Exercise prompt:
Nothing but the lines from the one containing "Open the Action" to the end of the records below should be output, each exactly as written.

====

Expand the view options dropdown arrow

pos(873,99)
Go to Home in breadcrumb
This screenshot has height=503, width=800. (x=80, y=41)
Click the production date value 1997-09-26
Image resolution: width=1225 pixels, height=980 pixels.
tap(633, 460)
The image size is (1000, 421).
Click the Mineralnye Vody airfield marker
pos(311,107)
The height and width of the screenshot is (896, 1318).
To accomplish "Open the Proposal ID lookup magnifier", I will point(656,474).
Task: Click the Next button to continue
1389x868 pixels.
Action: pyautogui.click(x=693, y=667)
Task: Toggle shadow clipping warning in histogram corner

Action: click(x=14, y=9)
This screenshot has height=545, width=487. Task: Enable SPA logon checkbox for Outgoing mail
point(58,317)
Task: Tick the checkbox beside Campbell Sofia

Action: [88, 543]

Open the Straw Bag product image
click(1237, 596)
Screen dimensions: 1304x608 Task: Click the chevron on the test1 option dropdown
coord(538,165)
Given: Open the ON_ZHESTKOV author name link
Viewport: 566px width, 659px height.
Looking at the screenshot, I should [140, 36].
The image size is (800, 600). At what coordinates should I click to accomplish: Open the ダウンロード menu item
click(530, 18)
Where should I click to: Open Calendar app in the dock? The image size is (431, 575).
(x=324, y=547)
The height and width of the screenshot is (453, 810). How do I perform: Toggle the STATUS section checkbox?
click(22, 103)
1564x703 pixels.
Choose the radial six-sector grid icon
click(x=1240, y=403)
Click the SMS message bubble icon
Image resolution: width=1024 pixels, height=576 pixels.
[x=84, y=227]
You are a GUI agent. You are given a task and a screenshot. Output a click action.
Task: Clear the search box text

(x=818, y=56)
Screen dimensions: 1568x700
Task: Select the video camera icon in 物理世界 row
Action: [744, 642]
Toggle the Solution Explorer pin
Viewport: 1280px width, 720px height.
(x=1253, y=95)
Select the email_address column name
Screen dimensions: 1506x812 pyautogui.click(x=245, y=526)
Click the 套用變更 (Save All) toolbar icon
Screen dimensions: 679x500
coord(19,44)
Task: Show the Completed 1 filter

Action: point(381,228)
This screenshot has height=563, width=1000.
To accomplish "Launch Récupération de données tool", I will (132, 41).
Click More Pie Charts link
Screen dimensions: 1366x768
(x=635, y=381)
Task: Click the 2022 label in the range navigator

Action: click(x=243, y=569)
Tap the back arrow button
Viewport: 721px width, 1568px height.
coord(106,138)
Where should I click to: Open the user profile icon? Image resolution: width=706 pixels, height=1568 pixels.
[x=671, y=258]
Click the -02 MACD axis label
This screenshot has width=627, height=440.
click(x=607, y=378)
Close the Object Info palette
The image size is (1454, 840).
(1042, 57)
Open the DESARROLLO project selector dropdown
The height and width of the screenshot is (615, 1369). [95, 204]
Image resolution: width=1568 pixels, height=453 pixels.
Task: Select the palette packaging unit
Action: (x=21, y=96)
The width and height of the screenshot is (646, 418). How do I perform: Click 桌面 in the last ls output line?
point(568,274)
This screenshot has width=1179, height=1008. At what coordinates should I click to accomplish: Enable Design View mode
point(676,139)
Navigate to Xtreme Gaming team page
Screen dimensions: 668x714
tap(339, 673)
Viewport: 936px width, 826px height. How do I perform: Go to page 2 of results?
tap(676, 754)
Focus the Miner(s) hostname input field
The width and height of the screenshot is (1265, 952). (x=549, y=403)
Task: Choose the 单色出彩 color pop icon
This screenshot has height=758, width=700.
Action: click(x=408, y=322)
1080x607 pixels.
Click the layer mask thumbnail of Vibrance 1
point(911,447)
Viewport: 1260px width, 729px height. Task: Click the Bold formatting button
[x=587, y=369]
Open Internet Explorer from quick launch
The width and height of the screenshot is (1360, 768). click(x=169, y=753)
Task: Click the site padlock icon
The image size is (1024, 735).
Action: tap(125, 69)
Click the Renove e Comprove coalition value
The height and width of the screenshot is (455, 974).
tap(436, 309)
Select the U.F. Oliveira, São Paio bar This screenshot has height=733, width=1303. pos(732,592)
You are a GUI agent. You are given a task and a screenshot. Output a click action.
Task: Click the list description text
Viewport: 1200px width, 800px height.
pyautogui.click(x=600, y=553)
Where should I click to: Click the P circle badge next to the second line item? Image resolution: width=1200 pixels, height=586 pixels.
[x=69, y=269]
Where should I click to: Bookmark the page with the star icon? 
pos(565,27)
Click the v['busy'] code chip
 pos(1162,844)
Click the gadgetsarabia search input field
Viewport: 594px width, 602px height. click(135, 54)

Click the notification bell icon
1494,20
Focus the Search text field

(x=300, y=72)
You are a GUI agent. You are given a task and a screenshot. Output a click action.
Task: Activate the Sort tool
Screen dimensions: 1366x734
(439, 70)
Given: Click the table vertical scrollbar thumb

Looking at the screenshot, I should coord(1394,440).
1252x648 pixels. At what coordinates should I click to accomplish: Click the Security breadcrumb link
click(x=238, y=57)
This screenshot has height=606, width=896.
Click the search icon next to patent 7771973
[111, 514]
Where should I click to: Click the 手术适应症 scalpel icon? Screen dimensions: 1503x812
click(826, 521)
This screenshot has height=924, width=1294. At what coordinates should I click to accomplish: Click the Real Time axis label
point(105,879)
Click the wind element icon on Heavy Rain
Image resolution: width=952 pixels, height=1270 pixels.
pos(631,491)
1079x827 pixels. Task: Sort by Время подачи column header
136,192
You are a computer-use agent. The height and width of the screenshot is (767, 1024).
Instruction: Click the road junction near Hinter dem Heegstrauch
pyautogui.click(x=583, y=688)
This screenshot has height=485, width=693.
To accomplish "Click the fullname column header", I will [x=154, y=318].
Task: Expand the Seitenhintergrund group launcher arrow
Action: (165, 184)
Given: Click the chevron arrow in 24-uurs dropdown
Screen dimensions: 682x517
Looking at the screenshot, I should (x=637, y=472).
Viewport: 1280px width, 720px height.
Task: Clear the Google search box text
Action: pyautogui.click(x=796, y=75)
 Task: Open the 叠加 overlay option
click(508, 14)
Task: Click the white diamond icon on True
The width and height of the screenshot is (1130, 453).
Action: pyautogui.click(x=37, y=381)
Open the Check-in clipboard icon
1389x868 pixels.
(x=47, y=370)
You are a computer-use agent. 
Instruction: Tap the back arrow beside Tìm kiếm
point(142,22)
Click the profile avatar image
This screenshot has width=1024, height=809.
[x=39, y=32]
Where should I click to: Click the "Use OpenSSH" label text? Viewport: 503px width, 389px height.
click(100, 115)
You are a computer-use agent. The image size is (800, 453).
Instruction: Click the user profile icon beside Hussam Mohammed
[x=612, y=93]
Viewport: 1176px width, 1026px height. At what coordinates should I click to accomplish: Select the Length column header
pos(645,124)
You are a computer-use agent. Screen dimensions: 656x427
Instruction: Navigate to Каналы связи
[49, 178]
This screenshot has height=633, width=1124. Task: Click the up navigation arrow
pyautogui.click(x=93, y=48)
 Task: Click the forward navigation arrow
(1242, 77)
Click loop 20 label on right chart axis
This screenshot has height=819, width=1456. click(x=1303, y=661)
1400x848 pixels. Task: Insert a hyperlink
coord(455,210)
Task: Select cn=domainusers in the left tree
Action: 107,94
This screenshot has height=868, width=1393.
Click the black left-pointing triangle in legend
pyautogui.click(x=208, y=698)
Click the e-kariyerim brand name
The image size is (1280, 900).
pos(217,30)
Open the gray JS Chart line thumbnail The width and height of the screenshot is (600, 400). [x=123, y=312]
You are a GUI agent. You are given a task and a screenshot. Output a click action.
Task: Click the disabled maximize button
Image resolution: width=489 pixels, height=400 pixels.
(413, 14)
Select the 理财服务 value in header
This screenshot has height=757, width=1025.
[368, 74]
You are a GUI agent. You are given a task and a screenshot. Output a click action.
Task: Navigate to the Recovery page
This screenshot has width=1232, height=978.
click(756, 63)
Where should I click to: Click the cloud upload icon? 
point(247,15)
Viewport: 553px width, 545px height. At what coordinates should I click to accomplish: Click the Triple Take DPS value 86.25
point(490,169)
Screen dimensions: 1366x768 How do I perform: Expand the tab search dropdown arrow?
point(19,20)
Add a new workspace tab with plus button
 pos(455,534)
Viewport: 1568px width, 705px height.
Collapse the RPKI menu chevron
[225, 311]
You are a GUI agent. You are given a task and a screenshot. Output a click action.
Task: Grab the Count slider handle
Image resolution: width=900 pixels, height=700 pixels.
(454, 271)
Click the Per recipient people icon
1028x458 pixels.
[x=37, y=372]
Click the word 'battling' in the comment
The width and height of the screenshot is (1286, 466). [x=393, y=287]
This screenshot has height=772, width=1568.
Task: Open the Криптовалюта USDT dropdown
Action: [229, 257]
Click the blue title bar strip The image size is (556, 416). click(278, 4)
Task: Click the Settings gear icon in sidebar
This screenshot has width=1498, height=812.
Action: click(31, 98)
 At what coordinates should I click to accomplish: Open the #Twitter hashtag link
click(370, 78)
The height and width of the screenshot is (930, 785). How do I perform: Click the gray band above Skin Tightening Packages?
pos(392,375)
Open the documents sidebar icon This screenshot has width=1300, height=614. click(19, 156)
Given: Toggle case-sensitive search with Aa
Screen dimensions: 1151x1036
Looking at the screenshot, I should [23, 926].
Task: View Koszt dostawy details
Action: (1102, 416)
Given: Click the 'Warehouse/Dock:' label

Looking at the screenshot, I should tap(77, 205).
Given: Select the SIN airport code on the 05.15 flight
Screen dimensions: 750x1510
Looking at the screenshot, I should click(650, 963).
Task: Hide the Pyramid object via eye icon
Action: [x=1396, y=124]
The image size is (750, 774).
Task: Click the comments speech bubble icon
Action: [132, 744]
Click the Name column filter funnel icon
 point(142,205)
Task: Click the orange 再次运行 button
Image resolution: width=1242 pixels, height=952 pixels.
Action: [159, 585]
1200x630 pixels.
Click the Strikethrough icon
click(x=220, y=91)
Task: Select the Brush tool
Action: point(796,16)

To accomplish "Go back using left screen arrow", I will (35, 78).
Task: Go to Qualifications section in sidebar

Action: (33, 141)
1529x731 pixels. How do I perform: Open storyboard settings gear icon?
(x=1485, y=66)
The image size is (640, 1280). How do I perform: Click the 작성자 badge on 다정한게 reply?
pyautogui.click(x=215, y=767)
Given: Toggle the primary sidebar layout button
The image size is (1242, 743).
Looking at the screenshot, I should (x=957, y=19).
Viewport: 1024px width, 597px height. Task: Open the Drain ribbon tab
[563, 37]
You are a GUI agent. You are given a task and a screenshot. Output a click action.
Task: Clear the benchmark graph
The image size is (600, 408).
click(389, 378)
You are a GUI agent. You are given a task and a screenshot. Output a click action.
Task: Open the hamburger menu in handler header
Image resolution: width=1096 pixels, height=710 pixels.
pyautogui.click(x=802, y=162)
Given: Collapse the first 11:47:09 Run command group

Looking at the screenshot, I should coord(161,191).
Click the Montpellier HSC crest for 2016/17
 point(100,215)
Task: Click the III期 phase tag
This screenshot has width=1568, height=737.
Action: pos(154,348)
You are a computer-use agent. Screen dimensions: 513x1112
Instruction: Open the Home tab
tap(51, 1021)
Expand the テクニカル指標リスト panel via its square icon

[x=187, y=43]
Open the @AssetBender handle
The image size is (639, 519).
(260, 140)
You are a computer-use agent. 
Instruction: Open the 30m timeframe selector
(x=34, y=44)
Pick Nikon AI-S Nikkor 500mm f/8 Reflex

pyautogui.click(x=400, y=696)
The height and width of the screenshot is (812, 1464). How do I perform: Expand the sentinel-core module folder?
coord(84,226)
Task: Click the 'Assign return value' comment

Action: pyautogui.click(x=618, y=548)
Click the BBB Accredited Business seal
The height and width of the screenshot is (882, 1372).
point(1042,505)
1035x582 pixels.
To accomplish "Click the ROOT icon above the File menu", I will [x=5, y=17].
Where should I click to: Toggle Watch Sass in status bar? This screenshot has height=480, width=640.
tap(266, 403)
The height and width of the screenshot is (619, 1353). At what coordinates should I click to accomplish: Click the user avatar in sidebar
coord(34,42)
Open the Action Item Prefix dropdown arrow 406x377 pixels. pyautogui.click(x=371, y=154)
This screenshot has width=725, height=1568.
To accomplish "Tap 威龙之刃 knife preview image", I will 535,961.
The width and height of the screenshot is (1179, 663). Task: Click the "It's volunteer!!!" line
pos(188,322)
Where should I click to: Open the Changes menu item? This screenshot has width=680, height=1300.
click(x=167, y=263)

====

Solution to the exercise:
Open the Action Item Prefix dropdown arrow 406x377 pixels. pyautogui.click(x=371, y=154)
This screenshot has width=725, height=1568.
To accomplish "Tap 威龙之刃 knife preview image", I will 535,961.
The width and height of the screenshot is (1179, 663). Task: Click the "It's volunteer!!!" line
pos(188,322)
Where should I click to: Open the Changes menu item? This screenshot has width=680, height=1300.
click(x=167, y=263)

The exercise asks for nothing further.